Terminato il processo di macinazione, la barbottina viene processata all’interno degli atomizzatori (spray dryer) in modo da perdere tutta la parte liquida – ad eccezione di un contenuto di umidità residua pari circa al 5/7% - e restituire solo ed esclusivamente la polvere atomizzata che andrà, sotto il peso delle presse, a formare il corpo ceramico crudo. L’eliminazione / evaporazione dell’acqua avviene grazie all’uso di fonti di calore violente e molto elevate che, com’è ovvio, sono motivo di alti consumi di energia: più alto è il contenuto di acqua, maggiore sarà l’energia da utilizzare con un conseguente maggiore impatto non solo sul piano ambientale ma anche su quello dei costi. Due ragioni sufficienti a direzionare le aziende produttrici verso l’uso di barbottine ad alta densità, cioè ad alto contenuto di solido e basso contenuto di acqua.

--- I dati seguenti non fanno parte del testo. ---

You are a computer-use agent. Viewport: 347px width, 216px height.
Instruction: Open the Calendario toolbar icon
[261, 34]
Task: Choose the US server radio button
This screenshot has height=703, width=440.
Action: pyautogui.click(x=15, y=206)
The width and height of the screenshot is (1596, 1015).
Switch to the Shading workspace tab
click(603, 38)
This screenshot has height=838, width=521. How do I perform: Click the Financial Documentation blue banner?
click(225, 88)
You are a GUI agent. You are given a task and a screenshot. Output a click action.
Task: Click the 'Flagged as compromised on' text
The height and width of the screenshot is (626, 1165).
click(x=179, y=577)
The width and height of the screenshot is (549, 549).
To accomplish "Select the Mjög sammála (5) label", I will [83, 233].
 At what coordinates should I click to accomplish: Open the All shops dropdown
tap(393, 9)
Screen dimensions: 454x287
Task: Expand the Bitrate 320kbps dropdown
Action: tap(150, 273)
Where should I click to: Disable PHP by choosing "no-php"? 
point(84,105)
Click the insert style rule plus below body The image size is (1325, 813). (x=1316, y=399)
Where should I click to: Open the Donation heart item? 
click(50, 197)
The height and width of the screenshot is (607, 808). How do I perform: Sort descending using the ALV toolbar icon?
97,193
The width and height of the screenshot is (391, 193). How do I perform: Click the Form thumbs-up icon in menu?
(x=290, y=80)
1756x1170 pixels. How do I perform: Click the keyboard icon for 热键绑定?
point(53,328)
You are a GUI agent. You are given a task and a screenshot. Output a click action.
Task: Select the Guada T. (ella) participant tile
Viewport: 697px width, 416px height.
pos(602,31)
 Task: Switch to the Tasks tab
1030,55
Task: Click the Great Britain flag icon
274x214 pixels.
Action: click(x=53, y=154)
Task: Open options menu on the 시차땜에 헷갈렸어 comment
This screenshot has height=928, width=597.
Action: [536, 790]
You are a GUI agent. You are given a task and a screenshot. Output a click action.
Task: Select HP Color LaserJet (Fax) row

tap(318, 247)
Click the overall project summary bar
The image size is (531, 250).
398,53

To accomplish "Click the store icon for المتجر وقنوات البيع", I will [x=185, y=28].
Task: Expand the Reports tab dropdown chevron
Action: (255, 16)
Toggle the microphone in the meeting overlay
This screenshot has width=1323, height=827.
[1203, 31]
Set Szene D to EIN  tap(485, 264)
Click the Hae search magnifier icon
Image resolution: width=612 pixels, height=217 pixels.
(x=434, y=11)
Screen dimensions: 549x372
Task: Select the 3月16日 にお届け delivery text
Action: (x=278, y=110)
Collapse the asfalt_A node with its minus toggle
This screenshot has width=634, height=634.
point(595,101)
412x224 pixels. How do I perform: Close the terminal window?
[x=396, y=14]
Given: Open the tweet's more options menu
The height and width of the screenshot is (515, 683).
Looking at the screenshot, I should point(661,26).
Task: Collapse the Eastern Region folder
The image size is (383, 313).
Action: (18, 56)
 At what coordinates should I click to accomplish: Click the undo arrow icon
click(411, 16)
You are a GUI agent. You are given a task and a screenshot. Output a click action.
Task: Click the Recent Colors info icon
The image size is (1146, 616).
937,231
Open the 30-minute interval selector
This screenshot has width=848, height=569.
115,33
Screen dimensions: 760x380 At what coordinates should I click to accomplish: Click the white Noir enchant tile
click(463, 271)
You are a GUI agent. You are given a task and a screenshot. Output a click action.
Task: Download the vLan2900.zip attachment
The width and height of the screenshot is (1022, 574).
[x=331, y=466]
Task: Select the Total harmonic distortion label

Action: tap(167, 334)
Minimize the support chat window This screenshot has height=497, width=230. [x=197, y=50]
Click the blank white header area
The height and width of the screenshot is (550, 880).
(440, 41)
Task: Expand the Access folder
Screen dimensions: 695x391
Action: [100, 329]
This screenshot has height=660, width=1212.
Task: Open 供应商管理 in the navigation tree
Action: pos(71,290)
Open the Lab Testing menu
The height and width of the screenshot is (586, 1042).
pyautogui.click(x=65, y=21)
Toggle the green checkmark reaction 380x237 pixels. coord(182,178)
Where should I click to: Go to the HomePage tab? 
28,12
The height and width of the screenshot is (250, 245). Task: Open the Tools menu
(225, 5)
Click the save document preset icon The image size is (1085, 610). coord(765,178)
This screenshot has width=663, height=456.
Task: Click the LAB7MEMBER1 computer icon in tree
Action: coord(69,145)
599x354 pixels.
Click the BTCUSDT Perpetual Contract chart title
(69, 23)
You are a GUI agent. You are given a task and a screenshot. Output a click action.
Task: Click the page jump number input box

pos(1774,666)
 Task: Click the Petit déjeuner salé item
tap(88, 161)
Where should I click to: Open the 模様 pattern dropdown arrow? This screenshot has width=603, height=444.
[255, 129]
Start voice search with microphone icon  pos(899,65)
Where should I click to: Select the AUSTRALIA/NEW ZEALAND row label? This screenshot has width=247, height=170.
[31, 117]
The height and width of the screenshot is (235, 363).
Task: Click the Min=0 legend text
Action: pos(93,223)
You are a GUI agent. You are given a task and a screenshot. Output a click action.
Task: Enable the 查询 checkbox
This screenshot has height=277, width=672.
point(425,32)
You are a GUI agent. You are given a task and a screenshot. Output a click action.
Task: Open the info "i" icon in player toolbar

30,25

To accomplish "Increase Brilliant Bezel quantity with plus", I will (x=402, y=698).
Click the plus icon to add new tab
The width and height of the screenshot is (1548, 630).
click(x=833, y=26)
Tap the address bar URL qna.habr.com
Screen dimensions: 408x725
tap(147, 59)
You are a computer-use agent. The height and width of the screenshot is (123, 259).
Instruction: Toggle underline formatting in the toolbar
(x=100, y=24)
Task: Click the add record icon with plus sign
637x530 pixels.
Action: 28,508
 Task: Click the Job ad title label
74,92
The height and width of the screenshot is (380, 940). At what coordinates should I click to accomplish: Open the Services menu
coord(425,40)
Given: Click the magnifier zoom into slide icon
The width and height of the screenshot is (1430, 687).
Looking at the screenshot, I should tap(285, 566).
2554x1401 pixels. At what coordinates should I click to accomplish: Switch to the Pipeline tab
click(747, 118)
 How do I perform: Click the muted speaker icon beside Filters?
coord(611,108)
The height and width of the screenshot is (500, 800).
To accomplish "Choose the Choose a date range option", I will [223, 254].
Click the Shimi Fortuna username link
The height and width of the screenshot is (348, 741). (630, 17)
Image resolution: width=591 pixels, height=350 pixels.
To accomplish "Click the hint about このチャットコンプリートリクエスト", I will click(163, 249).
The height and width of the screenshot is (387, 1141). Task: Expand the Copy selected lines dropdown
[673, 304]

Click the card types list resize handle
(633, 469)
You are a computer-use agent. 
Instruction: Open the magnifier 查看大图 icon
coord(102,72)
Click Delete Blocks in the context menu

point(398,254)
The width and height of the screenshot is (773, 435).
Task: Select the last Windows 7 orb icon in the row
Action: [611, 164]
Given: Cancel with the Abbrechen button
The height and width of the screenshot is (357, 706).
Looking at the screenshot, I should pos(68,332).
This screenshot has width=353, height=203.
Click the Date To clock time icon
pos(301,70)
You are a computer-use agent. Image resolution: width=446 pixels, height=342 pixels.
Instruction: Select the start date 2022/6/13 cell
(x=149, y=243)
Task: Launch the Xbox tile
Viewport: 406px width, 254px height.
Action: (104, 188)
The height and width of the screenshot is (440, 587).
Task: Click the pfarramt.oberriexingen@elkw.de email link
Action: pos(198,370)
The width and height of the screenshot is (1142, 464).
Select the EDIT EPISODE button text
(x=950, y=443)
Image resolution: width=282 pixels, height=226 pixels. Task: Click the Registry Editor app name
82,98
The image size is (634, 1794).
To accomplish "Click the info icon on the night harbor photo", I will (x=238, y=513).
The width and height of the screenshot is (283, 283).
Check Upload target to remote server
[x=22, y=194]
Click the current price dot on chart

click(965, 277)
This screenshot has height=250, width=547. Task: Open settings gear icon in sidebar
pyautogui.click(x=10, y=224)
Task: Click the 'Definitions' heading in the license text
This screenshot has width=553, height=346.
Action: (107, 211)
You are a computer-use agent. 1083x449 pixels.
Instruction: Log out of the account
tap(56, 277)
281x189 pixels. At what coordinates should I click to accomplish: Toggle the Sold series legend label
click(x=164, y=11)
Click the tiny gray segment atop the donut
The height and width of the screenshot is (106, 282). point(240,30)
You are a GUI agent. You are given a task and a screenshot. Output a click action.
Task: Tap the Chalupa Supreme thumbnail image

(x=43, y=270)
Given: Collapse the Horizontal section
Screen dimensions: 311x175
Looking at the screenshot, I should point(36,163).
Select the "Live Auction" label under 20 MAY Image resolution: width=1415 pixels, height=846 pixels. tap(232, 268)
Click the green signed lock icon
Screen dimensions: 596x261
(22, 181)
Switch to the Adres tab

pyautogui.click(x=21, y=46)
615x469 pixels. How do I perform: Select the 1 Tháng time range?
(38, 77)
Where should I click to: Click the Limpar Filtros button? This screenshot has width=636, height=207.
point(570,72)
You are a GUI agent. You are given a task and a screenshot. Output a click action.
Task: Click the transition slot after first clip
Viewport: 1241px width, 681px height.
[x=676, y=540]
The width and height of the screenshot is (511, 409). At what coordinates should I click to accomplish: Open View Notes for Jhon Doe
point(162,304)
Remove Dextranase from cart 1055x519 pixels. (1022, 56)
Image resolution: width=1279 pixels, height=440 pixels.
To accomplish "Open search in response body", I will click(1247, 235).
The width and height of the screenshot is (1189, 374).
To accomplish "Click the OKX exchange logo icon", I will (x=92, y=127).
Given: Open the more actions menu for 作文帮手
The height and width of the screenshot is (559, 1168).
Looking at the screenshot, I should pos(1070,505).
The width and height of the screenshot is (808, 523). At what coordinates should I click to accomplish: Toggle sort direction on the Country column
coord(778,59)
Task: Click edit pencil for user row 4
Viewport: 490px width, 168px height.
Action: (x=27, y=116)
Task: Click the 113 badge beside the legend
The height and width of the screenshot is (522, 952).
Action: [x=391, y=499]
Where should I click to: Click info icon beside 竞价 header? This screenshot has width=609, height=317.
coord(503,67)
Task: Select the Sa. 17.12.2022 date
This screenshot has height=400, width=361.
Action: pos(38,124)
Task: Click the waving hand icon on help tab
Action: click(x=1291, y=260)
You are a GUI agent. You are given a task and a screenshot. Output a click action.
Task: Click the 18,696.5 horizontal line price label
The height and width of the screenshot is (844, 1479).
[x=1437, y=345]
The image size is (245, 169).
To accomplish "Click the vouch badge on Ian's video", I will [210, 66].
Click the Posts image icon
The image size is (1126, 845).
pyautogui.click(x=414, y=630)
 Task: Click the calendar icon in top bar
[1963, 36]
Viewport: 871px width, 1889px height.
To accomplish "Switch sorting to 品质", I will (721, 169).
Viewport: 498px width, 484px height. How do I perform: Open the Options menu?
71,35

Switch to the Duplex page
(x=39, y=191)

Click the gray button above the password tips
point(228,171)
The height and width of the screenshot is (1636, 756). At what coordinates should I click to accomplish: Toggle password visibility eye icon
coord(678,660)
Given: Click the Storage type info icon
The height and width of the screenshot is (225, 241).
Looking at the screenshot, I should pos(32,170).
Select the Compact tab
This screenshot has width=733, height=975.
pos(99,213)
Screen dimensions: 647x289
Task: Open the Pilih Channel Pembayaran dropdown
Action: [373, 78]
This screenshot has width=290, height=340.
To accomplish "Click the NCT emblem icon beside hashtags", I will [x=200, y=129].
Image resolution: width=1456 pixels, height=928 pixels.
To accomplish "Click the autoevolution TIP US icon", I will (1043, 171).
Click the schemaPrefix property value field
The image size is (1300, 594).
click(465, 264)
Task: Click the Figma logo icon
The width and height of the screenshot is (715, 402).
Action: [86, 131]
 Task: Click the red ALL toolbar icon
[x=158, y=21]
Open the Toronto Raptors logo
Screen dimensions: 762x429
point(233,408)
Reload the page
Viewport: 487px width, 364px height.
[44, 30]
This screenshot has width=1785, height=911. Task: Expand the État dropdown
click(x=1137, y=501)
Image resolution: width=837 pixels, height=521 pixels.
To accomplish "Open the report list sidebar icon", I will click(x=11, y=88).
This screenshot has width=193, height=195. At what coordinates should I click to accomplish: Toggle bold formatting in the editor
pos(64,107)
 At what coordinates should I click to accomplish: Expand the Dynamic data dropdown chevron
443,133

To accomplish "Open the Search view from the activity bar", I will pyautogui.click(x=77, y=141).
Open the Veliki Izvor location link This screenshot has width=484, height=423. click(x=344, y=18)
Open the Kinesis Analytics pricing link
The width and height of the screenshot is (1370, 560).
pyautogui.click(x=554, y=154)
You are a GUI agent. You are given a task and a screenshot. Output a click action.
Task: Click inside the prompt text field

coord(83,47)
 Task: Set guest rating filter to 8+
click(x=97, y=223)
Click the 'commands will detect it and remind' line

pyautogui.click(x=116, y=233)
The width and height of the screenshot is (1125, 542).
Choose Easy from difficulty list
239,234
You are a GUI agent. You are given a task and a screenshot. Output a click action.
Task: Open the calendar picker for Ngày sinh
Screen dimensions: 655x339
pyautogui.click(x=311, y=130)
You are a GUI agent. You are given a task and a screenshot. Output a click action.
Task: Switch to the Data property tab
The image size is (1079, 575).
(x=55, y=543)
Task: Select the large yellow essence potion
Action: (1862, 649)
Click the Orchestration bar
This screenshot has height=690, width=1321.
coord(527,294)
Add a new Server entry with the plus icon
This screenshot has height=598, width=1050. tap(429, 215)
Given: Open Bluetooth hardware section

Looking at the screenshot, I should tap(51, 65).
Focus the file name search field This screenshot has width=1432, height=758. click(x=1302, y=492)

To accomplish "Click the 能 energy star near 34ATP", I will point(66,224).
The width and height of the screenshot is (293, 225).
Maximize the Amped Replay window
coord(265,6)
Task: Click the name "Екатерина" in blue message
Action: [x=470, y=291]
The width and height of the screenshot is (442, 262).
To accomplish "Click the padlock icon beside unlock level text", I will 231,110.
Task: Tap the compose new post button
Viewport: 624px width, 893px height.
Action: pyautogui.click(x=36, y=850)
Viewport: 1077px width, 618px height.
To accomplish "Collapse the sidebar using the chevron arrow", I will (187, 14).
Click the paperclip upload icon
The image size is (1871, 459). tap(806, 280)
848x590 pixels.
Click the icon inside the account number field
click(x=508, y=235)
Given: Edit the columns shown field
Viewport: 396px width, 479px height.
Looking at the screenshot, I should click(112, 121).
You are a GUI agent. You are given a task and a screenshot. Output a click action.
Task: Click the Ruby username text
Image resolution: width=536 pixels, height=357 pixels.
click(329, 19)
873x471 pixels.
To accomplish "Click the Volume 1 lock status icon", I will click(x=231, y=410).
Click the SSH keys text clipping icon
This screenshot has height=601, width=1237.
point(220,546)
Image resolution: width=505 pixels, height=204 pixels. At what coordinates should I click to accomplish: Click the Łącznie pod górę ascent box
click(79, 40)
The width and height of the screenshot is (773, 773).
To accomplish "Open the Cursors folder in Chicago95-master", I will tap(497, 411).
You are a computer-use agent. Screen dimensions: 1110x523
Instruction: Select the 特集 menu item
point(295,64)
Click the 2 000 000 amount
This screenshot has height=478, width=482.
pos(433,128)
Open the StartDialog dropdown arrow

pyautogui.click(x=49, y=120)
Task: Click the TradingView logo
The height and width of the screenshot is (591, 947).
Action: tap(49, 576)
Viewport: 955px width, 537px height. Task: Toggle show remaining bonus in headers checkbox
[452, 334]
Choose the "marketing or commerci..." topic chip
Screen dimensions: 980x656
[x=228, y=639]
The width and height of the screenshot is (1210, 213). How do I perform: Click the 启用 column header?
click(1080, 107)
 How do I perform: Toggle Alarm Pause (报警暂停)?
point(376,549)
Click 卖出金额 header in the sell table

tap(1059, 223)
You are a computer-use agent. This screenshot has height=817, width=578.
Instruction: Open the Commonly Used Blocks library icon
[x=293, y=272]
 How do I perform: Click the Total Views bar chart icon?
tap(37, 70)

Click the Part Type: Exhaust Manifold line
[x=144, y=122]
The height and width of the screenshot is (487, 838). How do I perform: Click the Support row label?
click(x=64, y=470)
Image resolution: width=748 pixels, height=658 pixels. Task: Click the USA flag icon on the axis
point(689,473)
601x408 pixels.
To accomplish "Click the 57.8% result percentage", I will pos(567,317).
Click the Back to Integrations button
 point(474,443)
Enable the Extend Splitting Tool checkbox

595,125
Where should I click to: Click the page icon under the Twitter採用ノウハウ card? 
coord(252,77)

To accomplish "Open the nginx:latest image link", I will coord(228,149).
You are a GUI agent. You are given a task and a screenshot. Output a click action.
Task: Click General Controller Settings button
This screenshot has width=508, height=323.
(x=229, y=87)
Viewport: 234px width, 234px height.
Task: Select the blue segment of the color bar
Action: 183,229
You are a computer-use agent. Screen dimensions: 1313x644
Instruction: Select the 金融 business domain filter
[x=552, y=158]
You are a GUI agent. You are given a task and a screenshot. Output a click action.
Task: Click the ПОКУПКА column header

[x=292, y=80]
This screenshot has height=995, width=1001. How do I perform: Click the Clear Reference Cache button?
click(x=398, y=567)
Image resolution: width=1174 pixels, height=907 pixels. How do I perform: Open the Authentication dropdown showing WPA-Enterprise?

A ciò si aggiunga che la combinazione ‘più solido e meno acqua’ della barbottina, consente di produrre una maggiore quantità di polvere atomizzata (a parità di volume della barbottina all’interno dell’atomizzatore). In sostanza, e per riassumere, il minore quantitativo di acqua riduce da un lato l’impatto ambientale grazie alla riduzione del gas / energia necessario al processo di atomizzazione e aumenta dall’altro la produttività incrementando il volume di atomizzato prodotto.
In che modo gli additivi utilizzati in questa fase del processo produttivo possono coadiuvare la riduzione dell’impatto ambientale?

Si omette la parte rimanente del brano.